Lower CD4 counts have previously been associated with a greater likelihood of starting HAART19
. As therapies have become more simplified with less recognized toxicities, recommendations for initiation of HAART have shifted to higher CD4 thresholds. It is therefore expected that increased numbers of BIY will qualify for therapy according to the new HAART guidelines;, however, if there is not an accompanying increase in the likelihood of initiating HAART, it is possible that the proportion of patients who need HAART and receive it may actually decrease34,35
Attendance at four or more outpatient clinic visits in the year after meeting treatment criteria was used as a marker of adequate outpatient utilization, based on the DHHS recommendations 3
, similar to prior adult HIVRN studies36
. While in a prior analysis there was an association of attendance to outpatient visits and starting HAART, there was no relationship between attendance and HAART discontinuation in this analysis23
. Clinic attendance may be a marker for unmeasured variables including patient engagement into care; greater access to providers, clinic support personnel, and services; and better monitoring of immune status. However, it is intriguing that clinic attendance was not independently associated with HAART discontinuation. Likewise, regimen type was not associated with HAART discontinuation.

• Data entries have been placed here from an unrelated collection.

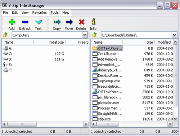Open the Tools menu
Screen dimensions: 180x136
coord(55,13)
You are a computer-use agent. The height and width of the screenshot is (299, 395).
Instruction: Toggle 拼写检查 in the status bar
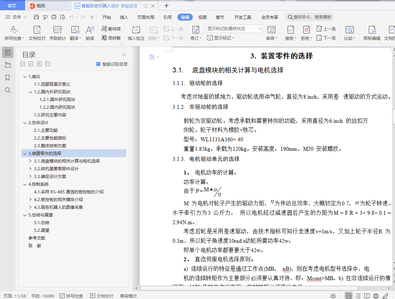pyautogui.click(x=71, y=296)
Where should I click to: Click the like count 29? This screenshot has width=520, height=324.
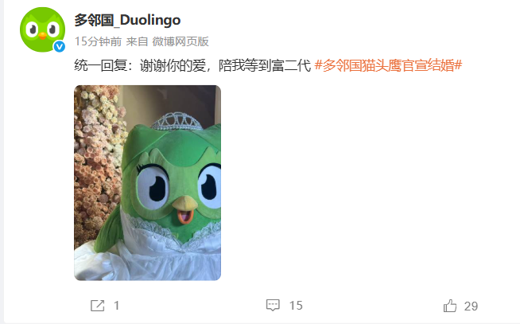click(x=471, y=306)
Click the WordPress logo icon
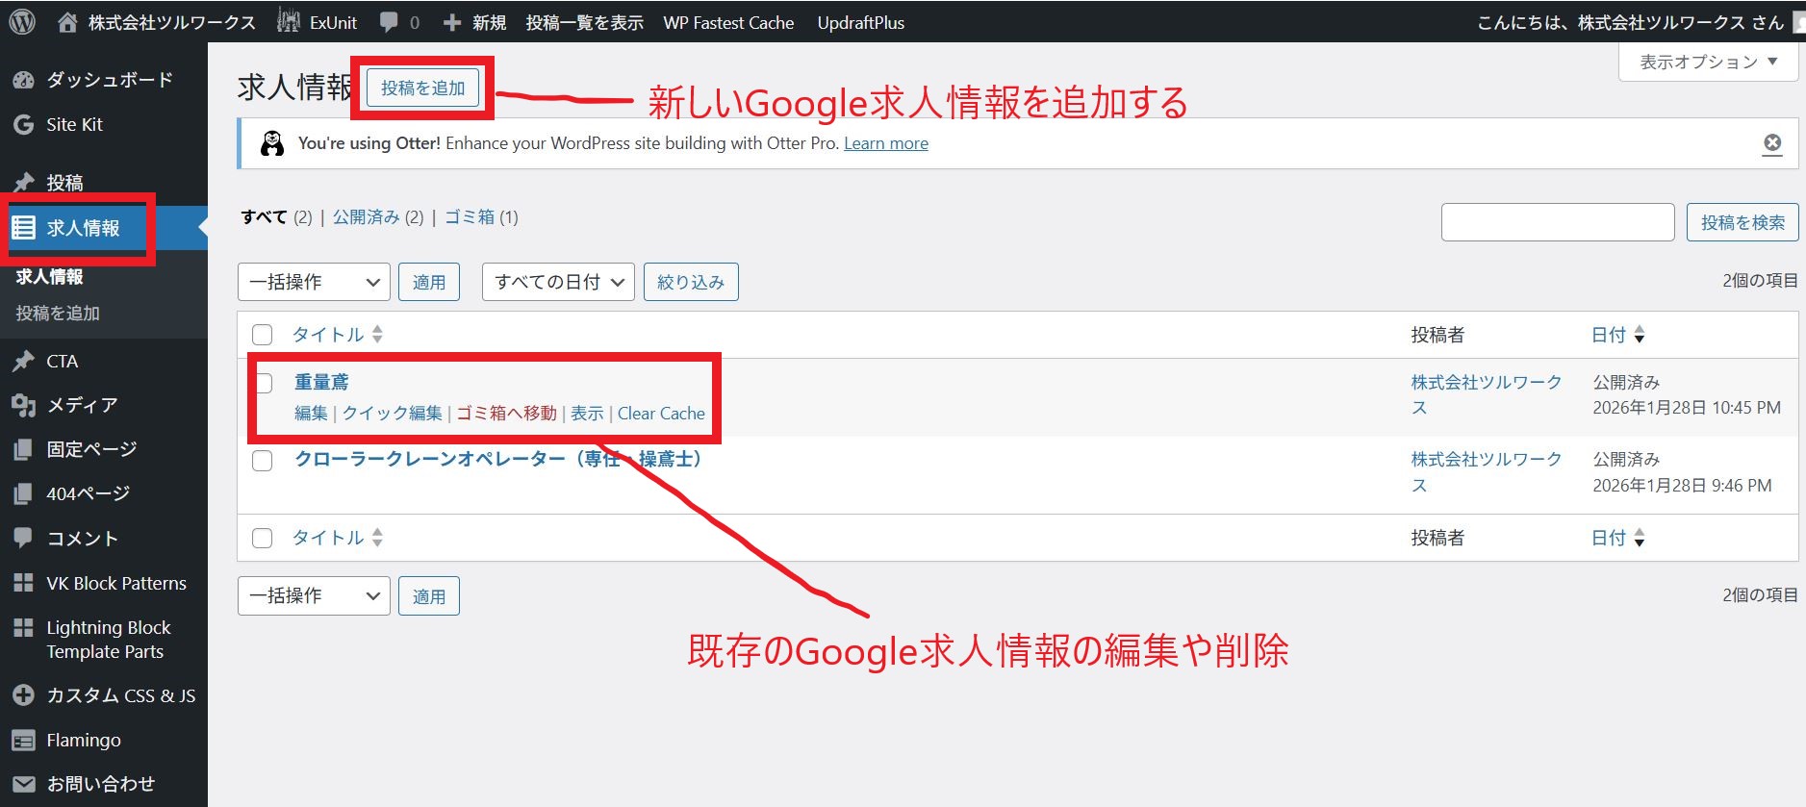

It should be noted that while our study design has allowed us to identify associations, we were unable to determine causal relationships. Also, although the sites in the sample encompass a broad geographic distribution, the sample is small and not nationally representative and may not generalize to all HIV clinical sites; however, the use of multiple sites does afford greater generalizability than a single-site study would provide. Moreover, the sites in the HIVRN were all highly experienced in the management of HIV infection; results may differ at sites with smaller caseloads of HIV-infected patients. Additionally, in identifying patients who were not receiving HAART, we were unable to assess whether they refused it or whether other complex medical decision-making by them and their providers resulted in their not being on HAART; these data are not available in the database. We do not have data on why HAART was discontinued. We did not have access to socioeconomic and psychosocial variables such as income, educational level, family awareness/support of HIV diagnosis, mental health and substance abuse treatment, or unstable housing which have previously been shown to be associated with HAART utilization 20
. We did not assess outcomes (e.g., decreases in HIV-1 RNA) as we were underpowered and it was beyond the scope of the current analysis; future analyses will need to examine the long-term outcomes of HAART in youth, including virologic suppression, CD4 outcomes, and development of resistance.
It is highly probable that increased numbers of youth in need of treatment will be identified as the CDC guidelines for universal opt-out testing are implemented and with newer data supporting initiating treatment at higher CD4 levels34;37
. The association of pediatric clinical site with HAART sustainability should prompt further study into the clinical and psychosocial characteristics as well as the types of targeted interventions that may enhance effective HAART utilization for this vulnerable population.